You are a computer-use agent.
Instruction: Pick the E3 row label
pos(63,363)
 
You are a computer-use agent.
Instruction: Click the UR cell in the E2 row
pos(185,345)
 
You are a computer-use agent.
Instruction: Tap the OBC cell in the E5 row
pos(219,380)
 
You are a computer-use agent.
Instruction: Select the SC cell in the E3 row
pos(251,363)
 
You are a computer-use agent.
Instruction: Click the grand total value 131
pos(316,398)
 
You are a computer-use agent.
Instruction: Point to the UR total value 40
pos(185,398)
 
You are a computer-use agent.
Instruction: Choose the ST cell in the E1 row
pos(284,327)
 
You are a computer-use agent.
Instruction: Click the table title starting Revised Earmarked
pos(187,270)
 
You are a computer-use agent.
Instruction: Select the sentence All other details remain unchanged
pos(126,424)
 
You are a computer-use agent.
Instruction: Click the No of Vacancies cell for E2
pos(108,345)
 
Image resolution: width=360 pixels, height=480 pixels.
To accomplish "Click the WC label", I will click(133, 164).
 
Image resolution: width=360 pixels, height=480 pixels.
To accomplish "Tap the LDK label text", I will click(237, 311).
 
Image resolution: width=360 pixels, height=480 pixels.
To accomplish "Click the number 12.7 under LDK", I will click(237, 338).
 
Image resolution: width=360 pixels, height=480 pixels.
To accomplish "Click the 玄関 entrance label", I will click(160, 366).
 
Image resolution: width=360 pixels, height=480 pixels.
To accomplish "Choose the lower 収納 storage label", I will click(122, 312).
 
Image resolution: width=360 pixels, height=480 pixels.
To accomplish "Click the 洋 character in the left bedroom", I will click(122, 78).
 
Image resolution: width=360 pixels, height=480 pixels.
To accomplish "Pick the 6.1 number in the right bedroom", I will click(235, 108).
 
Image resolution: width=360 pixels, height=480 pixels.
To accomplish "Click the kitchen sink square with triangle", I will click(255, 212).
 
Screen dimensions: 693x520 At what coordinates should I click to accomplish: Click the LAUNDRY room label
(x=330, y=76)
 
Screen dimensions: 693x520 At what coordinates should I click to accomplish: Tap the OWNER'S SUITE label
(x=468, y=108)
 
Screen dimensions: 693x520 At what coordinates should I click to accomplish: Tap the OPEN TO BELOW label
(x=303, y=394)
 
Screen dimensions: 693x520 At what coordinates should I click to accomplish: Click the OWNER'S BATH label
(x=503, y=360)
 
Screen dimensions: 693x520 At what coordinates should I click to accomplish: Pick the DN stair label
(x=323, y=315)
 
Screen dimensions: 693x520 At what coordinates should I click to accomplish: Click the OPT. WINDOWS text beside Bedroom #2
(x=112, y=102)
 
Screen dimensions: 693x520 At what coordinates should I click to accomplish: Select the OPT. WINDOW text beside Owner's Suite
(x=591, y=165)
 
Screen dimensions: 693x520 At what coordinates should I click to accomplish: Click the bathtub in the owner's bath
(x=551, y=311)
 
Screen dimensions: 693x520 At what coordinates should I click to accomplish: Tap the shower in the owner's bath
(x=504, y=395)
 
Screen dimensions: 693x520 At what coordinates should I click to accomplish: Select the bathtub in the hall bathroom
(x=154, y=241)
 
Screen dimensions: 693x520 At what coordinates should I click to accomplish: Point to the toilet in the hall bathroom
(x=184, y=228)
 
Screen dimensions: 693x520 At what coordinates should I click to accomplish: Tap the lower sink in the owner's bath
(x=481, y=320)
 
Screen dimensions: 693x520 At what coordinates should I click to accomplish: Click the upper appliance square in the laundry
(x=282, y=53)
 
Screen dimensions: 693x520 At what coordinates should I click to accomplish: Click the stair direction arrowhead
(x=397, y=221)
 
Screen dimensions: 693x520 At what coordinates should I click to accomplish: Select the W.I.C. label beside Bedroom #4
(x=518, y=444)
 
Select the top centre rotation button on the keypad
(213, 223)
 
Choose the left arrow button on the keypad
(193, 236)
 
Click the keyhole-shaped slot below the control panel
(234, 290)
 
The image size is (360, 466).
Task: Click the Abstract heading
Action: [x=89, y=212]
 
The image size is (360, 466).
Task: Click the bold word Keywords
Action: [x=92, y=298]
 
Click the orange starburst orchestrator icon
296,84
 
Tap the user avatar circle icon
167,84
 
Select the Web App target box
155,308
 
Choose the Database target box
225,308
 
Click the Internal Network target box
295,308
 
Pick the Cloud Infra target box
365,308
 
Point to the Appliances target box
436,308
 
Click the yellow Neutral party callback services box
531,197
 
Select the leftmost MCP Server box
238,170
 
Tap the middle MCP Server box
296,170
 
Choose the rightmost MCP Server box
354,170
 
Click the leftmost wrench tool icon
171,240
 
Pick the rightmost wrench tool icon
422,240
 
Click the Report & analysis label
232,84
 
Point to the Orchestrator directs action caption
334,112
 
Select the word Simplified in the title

- - - -

- _WORK REQUIRED_
Please identify each line in the data above that contains the word "beside", and copy those lines out in full.

- _EXERCISE RESULT_
Screen dimensions: 693x520 At what coordinates should I click to accomplish: Click the OPT. WINDOWS text beside Bedroom #2
Screen dimensions: 693x520 At what coordinates should I click to accomplish: Select the OPT. WINDOW text beside Owner's Suite
Screen dimensions: 693x520 At what coordinates should I click to accomplish: Select the W.I.C. label beside Bedroom #4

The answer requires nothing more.